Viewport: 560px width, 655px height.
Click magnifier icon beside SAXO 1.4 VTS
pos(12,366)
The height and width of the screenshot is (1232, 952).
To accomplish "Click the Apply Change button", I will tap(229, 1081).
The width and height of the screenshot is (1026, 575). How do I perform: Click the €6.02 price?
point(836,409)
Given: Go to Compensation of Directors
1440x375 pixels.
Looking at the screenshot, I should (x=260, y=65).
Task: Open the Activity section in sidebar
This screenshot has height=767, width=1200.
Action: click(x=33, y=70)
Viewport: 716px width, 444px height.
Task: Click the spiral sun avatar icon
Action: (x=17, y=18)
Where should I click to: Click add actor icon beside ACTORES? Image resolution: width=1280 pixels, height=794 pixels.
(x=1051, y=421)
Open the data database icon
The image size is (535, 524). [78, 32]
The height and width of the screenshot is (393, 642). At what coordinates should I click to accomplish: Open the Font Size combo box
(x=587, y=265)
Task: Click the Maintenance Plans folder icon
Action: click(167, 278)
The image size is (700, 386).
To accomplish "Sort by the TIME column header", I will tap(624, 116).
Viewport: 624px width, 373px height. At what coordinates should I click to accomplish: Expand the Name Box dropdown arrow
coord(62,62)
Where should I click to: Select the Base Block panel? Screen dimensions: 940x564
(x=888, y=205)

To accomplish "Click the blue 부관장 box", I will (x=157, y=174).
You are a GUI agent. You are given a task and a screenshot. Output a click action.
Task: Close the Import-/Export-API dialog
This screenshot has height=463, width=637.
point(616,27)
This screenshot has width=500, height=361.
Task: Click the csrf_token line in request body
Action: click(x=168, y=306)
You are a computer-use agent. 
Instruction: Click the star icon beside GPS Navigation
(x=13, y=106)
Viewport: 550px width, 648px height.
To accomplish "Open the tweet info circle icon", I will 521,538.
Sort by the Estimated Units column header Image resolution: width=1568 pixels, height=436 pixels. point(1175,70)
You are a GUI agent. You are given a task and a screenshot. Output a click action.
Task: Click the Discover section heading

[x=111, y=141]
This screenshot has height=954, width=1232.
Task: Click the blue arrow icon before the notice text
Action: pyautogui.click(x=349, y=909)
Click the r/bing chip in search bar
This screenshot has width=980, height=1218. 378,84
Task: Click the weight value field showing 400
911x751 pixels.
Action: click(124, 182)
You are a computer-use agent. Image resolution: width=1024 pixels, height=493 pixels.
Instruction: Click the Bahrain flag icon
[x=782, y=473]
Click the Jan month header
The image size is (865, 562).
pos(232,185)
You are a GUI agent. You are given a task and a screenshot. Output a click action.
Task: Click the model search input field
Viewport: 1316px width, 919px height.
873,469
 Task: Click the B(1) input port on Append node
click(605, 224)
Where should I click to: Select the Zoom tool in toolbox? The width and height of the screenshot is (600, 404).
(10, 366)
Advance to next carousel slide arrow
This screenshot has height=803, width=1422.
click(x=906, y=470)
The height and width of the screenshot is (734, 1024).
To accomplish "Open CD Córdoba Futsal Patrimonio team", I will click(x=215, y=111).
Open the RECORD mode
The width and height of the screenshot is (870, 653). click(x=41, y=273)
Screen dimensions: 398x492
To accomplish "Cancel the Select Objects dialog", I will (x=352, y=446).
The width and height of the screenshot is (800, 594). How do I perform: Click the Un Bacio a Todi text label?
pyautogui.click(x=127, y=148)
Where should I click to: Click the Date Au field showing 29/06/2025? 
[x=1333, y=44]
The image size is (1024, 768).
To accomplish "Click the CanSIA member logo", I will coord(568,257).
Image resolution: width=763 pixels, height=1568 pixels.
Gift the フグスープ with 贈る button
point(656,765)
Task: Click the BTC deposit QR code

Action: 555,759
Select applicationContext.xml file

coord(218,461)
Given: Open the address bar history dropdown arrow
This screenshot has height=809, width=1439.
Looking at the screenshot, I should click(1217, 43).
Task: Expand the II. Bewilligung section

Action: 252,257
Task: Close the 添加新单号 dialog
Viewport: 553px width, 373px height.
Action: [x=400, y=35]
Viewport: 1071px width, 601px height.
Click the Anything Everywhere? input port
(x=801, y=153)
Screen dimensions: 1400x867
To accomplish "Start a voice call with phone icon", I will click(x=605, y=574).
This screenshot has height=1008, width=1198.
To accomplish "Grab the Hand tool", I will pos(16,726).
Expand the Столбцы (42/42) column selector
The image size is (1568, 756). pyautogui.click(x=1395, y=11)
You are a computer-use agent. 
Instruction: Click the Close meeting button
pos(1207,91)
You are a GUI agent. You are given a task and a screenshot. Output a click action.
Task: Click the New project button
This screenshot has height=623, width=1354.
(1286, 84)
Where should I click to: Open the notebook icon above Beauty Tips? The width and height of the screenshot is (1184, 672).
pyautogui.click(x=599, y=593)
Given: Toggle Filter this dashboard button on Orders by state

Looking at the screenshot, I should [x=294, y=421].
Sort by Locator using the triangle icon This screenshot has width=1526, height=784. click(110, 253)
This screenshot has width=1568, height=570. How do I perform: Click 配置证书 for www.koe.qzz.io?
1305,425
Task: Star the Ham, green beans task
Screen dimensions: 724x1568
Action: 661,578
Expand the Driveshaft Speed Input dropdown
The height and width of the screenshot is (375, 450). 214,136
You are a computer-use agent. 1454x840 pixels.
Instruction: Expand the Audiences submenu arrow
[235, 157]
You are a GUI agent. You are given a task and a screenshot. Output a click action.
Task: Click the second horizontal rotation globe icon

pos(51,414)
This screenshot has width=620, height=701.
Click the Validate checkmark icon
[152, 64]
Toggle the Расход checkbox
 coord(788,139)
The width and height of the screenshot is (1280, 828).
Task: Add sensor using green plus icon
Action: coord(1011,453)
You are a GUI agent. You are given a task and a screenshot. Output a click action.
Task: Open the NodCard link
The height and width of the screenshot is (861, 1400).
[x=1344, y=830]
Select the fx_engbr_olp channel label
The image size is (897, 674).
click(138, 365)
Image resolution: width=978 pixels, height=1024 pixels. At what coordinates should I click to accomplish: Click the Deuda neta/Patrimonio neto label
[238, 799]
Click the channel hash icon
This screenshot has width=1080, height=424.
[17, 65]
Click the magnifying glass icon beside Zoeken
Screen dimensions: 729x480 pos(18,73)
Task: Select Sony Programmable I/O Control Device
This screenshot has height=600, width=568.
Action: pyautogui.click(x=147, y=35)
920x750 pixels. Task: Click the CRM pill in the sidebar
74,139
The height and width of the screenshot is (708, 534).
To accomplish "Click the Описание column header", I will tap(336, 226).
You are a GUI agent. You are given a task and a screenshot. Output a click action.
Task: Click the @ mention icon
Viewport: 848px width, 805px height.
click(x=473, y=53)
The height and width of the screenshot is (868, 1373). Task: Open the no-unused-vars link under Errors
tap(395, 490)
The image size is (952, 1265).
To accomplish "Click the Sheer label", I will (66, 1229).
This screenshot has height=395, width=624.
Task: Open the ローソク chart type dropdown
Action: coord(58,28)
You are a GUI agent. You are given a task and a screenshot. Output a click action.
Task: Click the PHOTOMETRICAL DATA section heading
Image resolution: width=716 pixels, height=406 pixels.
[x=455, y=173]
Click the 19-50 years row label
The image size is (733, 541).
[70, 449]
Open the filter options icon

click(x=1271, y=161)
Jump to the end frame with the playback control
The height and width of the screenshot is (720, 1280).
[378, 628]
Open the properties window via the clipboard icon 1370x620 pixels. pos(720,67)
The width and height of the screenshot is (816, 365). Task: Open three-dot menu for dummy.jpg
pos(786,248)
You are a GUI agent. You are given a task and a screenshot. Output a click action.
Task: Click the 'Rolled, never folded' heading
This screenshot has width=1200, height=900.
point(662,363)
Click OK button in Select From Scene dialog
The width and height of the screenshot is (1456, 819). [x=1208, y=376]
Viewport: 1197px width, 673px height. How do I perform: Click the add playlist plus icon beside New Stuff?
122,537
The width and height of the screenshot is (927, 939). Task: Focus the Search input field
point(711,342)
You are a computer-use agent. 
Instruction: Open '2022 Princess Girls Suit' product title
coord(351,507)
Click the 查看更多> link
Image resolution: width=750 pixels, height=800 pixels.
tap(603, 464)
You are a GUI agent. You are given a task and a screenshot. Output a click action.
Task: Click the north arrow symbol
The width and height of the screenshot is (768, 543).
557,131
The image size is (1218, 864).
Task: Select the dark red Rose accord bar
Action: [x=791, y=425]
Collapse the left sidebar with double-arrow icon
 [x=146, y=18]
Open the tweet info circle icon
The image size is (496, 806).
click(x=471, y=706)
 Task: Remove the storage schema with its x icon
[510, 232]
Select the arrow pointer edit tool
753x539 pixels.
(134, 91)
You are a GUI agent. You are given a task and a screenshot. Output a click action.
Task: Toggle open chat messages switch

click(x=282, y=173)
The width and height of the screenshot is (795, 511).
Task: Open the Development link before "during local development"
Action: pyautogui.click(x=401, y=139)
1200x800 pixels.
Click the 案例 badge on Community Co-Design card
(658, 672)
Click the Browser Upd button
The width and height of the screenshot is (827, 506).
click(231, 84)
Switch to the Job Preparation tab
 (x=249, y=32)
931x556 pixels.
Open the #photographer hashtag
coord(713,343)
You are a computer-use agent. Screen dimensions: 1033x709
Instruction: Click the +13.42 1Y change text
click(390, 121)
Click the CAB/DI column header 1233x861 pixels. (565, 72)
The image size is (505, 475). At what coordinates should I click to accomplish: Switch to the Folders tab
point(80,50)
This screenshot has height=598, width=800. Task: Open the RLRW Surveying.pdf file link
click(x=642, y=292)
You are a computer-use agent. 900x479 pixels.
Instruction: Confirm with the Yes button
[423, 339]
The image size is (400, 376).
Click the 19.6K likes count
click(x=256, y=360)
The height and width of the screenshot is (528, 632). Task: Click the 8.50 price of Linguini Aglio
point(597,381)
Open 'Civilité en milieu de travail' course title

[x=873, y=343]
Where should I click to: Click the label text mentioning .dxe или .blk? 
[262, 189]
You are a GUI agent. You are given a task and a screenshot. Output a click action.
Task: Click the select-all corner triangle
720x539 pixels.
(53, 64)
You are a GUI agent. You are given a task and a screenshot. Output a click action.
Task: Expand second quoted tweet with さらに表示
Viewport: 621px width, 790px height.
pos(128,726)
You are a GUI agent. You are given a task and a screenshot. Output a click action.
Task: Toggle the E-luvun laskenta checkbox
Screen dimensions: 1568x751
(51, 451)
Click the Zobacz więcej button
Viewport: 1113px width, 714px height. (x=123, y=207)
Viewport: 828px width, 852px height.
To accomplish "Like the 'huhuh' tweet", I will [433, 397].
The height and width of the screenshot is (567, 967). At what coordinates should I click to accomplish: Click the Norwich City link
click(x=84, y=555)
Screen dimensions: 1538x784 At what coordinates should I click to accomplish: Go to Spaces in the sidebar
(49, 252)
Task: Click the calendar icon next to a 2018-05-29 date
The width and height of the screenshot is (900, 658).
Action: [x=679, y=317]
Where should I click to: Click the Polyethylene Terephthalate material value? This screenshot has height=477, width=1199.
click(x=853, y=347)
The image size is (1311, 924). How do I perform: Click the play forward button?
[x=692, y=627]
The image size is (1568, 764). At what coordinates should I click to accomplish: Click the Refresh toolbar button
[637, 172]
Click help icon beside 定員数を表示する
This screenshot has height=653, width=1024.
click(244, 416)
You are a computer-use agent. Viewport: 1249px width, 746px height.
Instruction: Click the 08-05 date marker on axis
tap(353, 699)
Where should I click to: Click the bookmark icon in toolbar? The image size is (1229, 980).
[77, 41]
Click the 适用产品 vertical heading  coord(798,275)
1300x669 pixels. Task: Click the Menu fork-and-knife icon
==========
What to produce: Search the listing above for "info" and copy every line that has it.

The answer:
To accomplish "Open the tweet info circle icon", I will 521,538.
Open the tweet info circle icon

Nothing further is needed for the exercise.